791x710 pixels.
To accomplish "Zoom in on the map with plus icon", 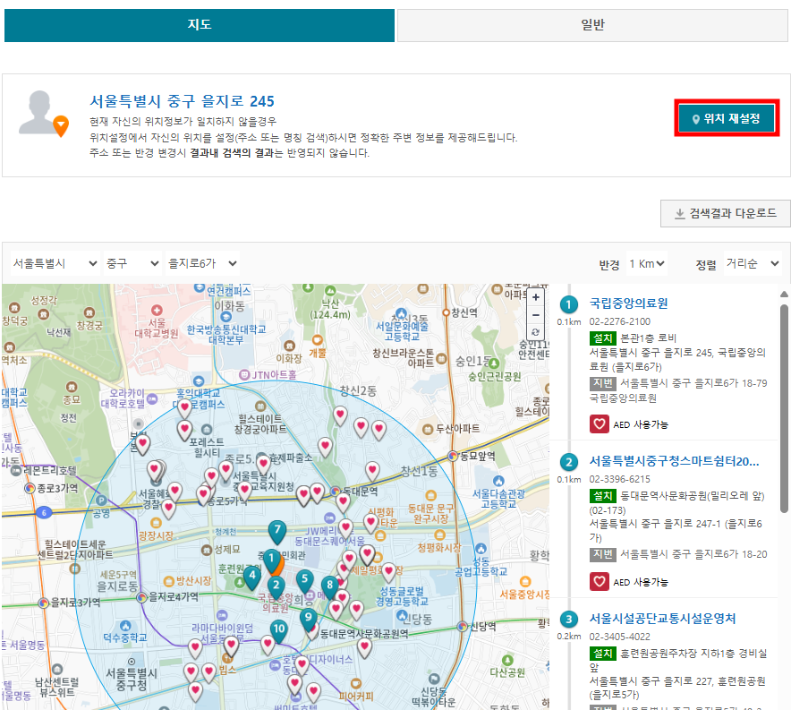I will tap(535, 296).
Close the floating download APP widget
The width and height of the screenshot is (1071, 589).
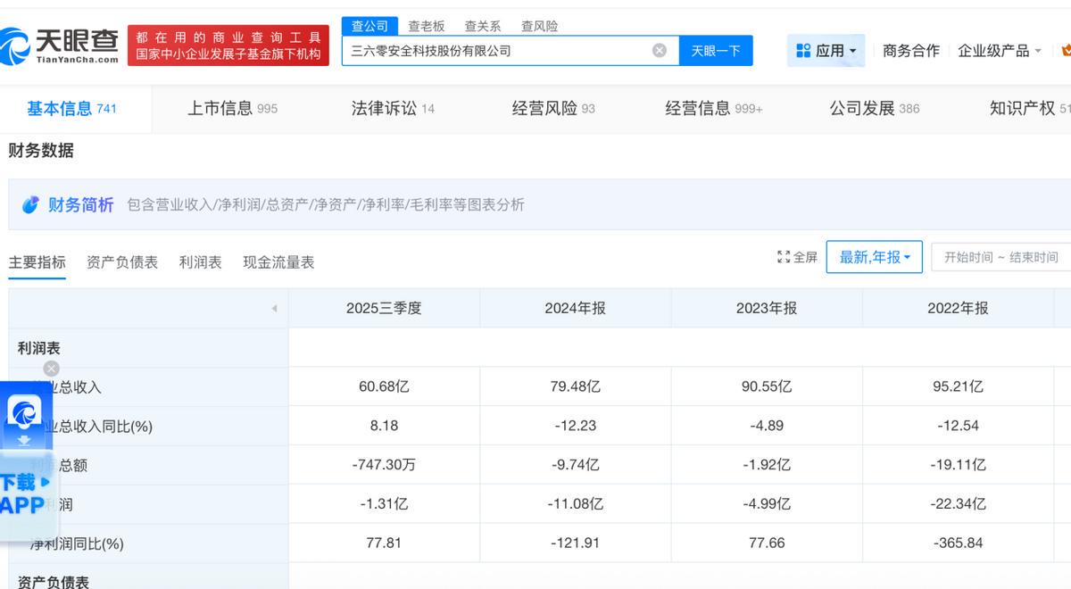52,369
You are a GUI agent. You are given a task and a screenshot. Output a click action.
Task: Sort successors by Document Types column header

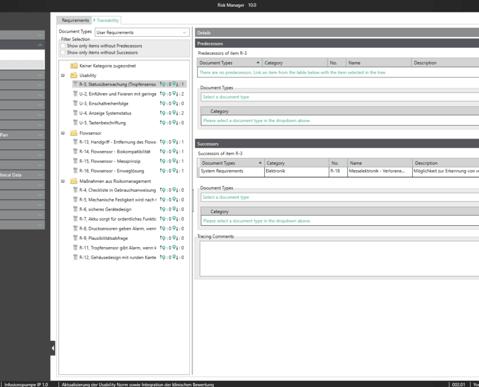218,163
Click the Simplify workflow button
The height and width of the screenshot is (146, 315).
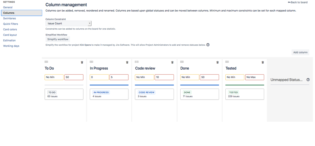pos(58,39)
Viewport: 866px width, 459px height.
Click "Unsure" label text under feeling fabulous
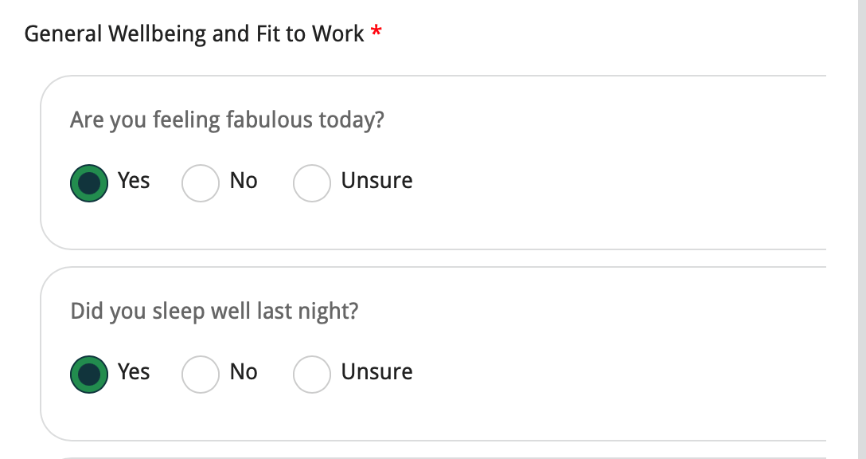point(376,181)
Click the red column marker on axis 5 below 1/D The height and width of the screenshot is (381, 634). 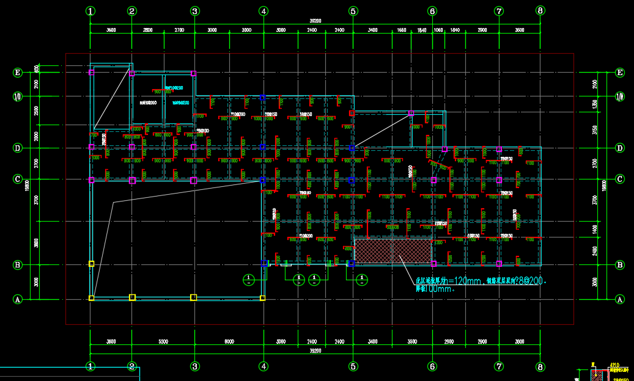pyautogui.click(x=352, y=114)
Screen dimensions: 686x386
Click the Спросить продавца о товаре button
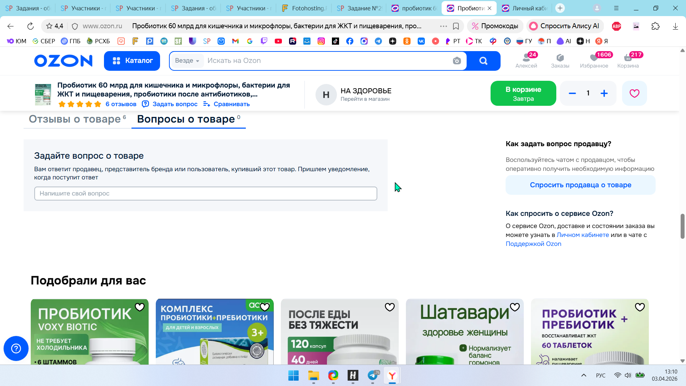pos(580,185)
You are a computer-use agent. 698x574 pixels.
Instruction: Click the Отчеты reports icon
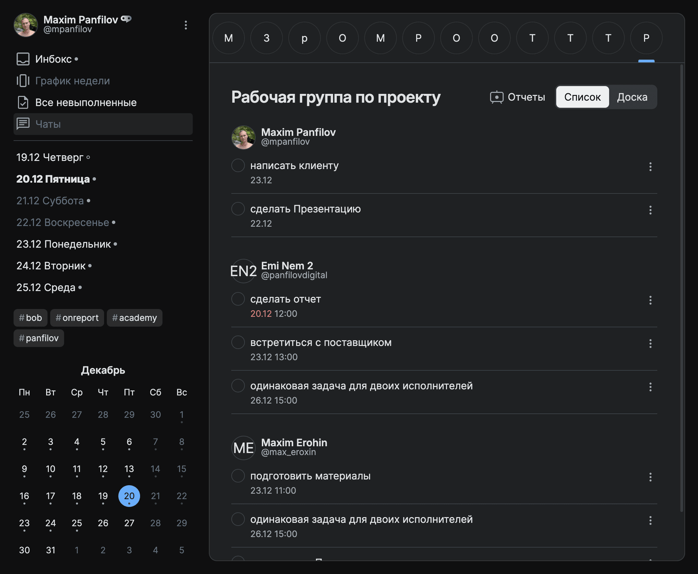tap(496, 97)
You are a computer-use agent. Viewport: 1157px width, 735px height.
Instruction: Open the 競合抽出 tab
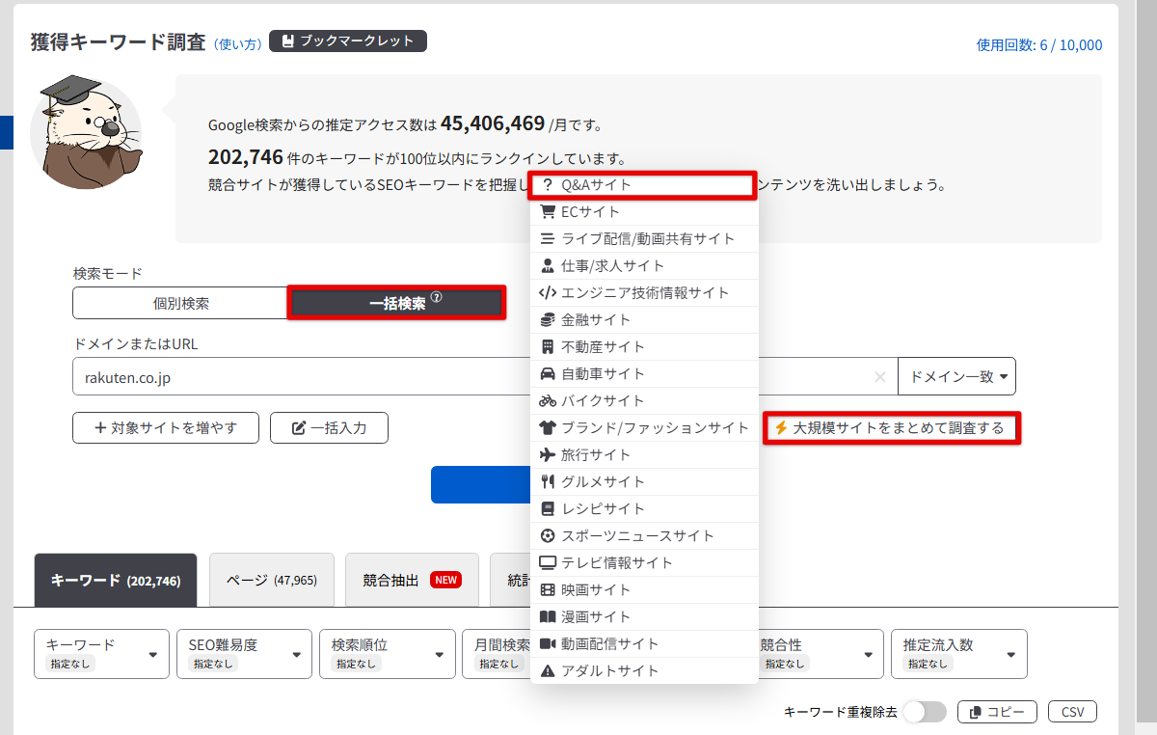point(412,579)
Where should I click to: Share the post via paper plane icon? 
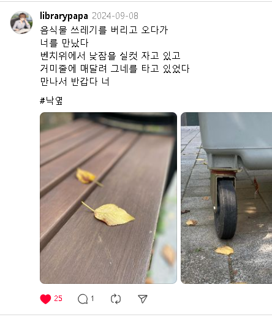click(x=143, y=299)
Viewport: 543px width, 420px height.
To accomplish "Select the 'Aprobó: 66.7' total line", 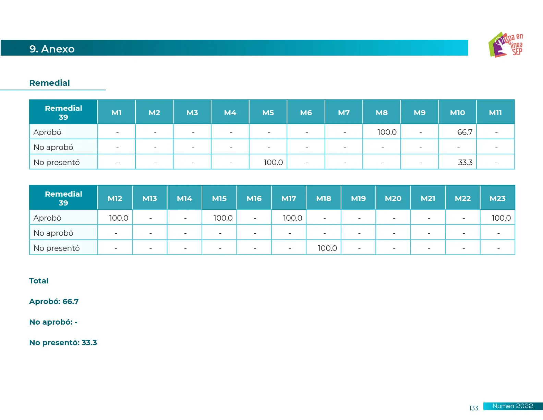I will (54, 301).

════════════════════

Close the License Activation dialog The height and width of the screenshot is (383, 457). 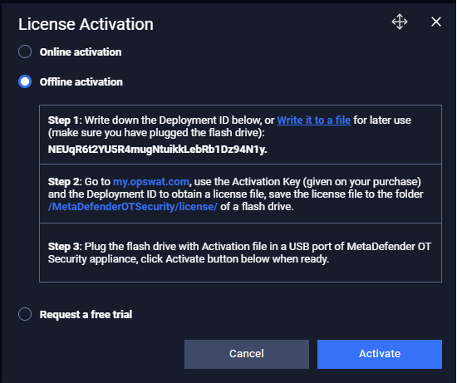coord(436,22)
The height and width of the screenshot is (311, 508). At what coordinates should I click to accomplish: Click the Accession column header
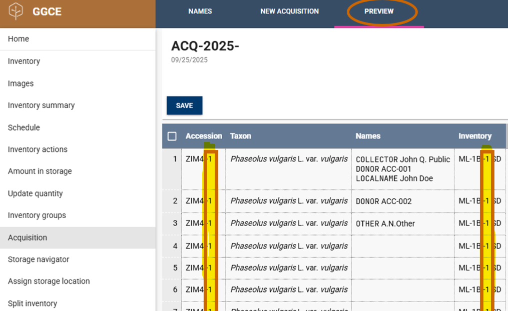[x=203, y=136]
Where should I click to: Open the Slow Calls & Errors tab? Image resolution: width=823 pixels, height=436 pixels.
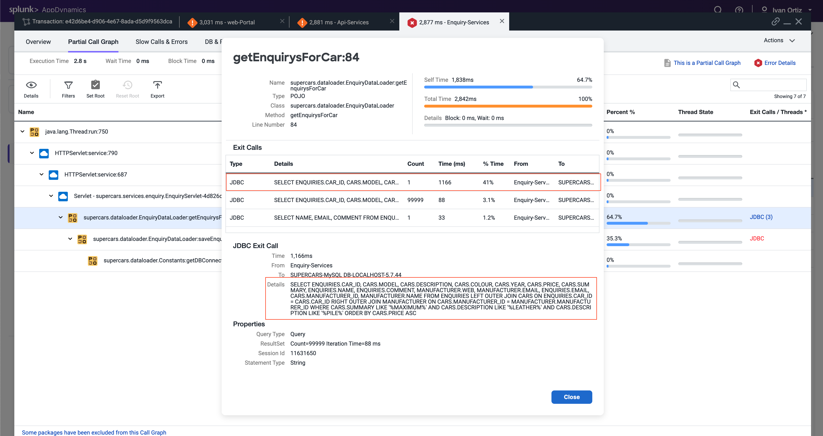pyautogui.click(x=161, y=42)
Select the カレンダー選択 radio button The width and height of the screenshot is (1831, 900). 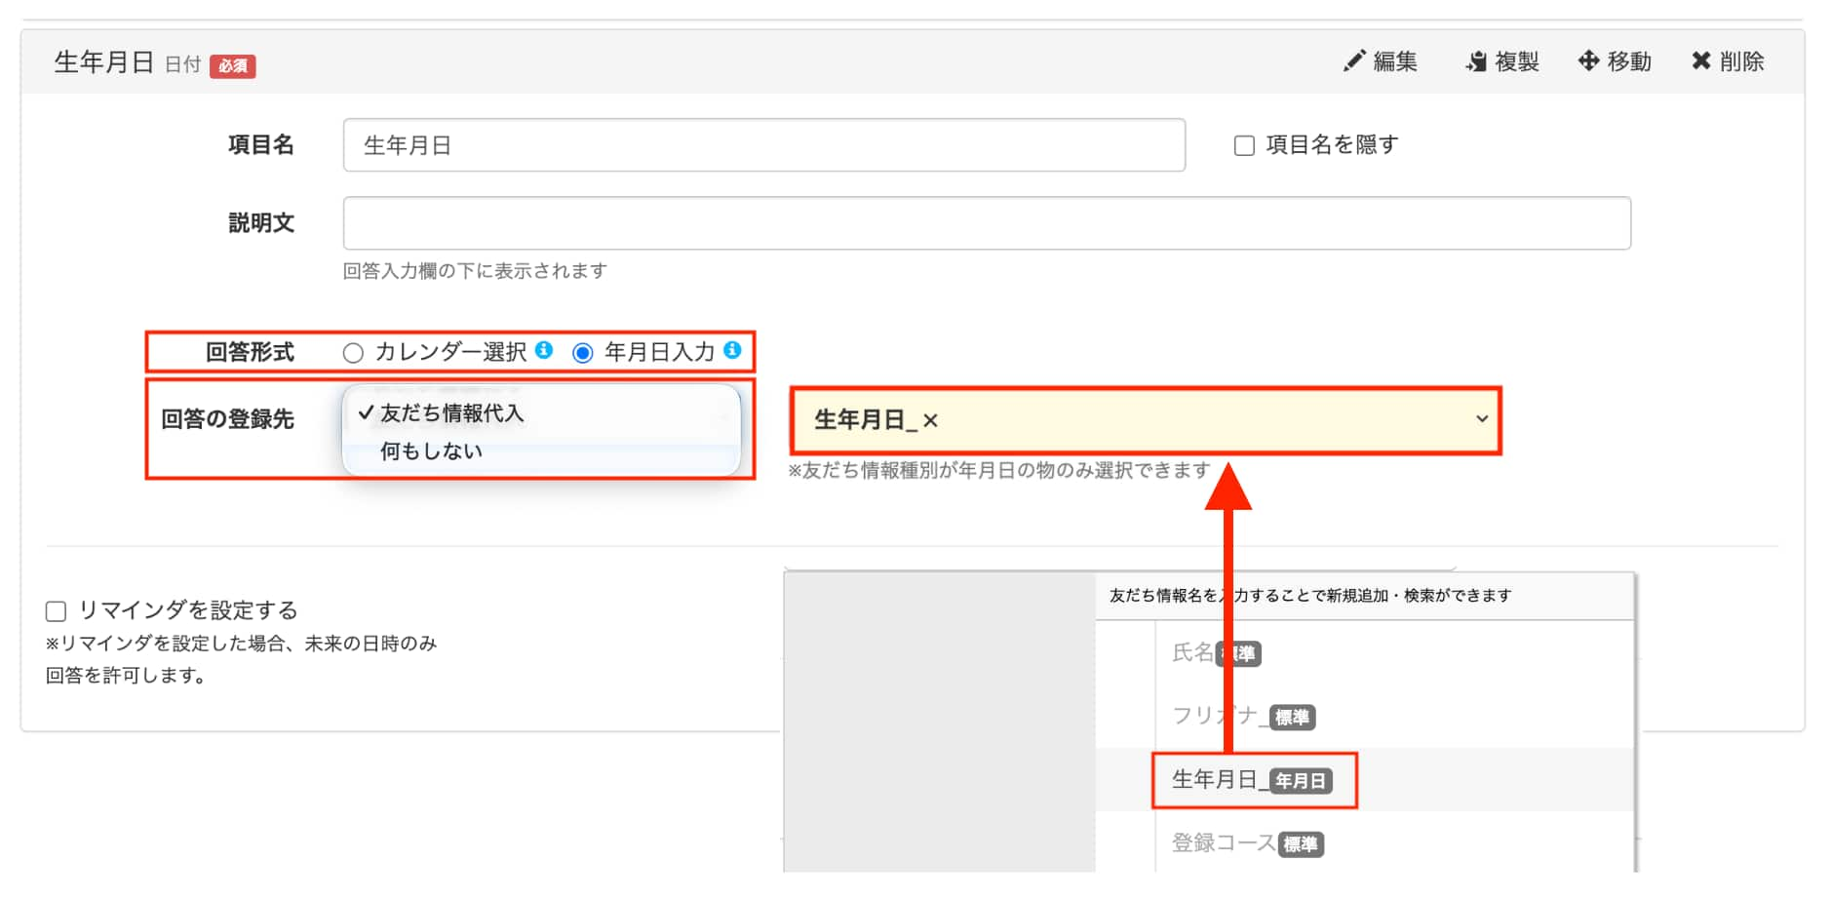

════════════════════

▶ **Task prompt**
Rescale the lines above, starting at the line that contains "Where should I click to: Open" and ending at the line that contains "Select the カレンダー選択". Reproduce these lines in full, requests included, with every click coordinate in the answers multiplied by 2.45 and rounded to a whole number (halves round up), and omit the pictures.

▶ **Task solution**
Where should I click to: Open the Slow Calls & Errors tab? Image resolution: width=823 pixels, height=436 pixels.
pyautogui.click(x=394, y=103)
Select the カレンダー選択 radio button The width and height of the screenshot is (1831, 900). 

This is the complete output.